Buoyed by a favouring Court of Appeal ruling last week Friday, Botswana Public Officers Pension Fund (BPOPF) this week revealed they were surging ahead with their strategy to grow the Fund. This will involve giving citizen companies an opportunity to manage assets as well as explore Africa and China markets.
BPOPF Principal Officer, Boitumelo Johnson appeared relieved after Court of Appeal President Justice Ian Kirby confirmed the appointment of a Statutory Manager for Capital Management Botswana(CMB), an entity that has been managing some of the Fund assets. BPOPF has fallen out with the former over several irregularities as well as alleged corruption by directors in executing their investment mandate.
Now that CMB has been placed under statutory management, Johnson told the media that all their efforts will now be focused on ensuring that diversification of investment portfolio under the Investment Policy Statement (IPS) goes unhindered. The investment committee is expected to give the Fund the leeway to invest in China and other African markets, so as to spread risks and get maximum return on investments, all for the benefits of members, active, deferred and retired.

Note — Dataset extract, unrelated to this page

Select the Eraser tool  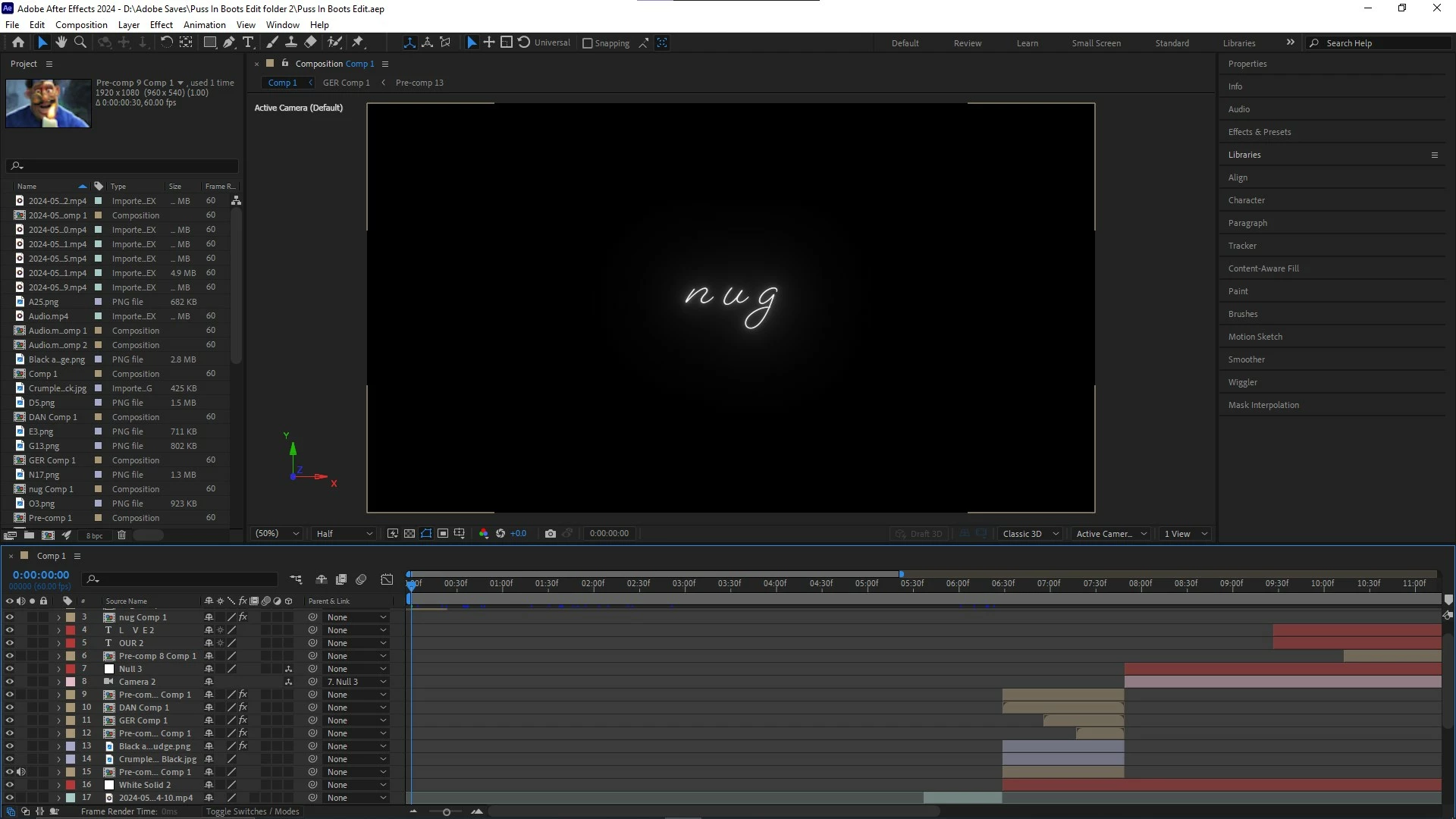[x=311, y=42]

Johnson speaks highly of China, which is under the Premiership of Xi Jinping. “China is a unique market with many opportunities,” said Johnson who was appointed the head to the country’s biggest fund in 2015. He said the good part about Chinese equity space is that there is limited external investment in their territories.

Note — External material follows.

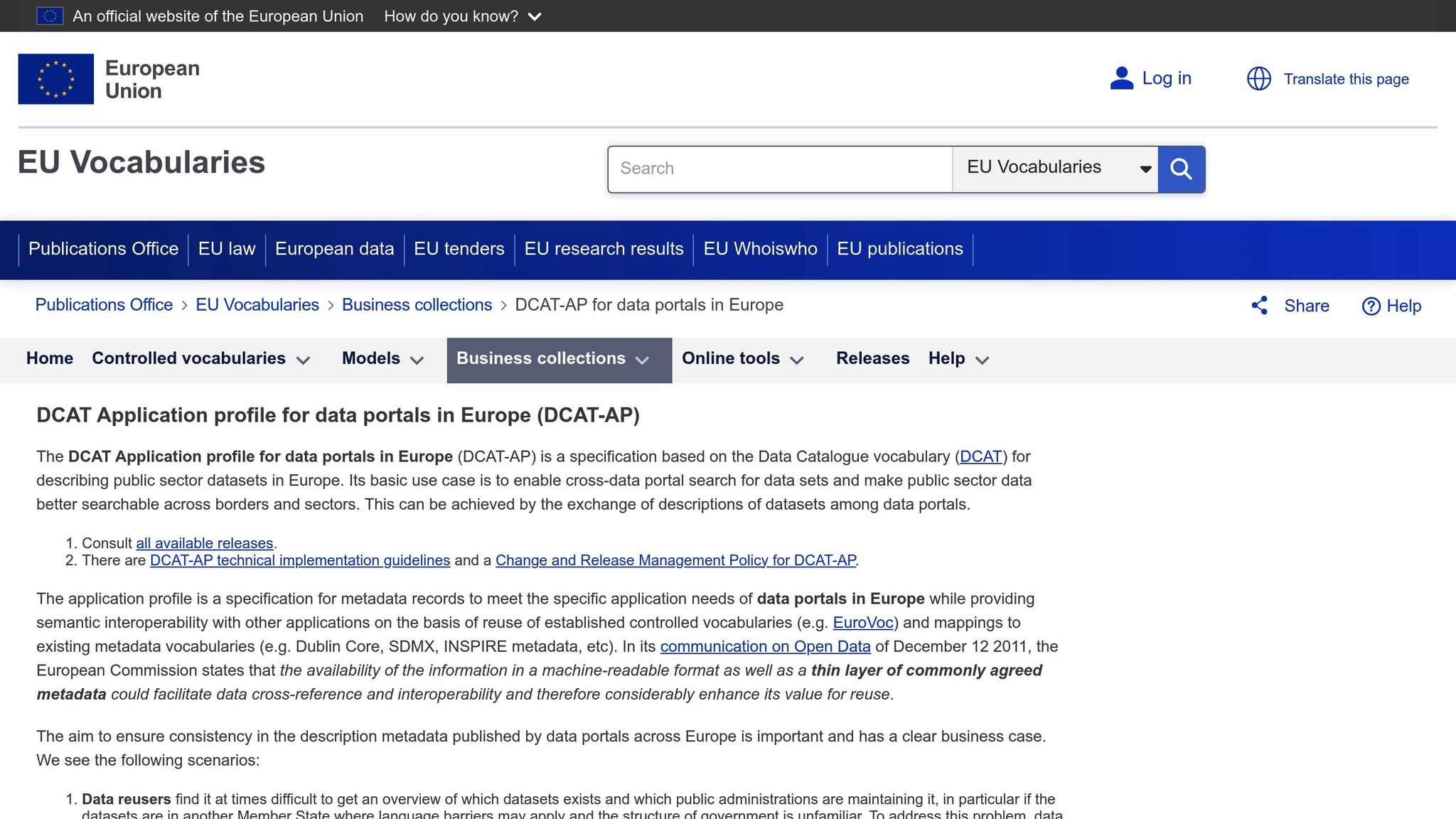Click the European Union flag logo
The image size is (1456, 819).
(x=55, y=79)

“Of course we will be entering the market with caution,” noted Johnson. BPOPF will be thriving on the matured economy such as China, which is the world’s biggest economy after the United States of America (USA). In May 2018, International Monetary Fund (IMF) stated that, the Chinese economy will expand by 6, 5 percent this year, but warned that rapid credit growth and trade frictions could pose risks for the world’s second-largest economy.
On other updates, the BPOPF boss announced that the Fund has injected P1 billion into two local companies under their incubation programme. Lighthouse Capital, a company owned by a local Bame Pule but based in Johannesburg, South Africa as well as Aleyo Capital has been given local mandates of P500 million apiece.
Aleyo Capital is owned by former Botswana Development Corporation’s investment chief, Bafana Molomo. The BPOPF Chief stated that their expectation is that the two companies will be investing in the local economy. “We want them to generate growth and help grow a good number of SMMEs,” he said.
BPOPF also confirmed they have not awarded a tender worth P500 million which is targeting the local listed equities. “None of the locals met the requirements,” said the BPOPF top executive without stating if they will re- issue the tender or not.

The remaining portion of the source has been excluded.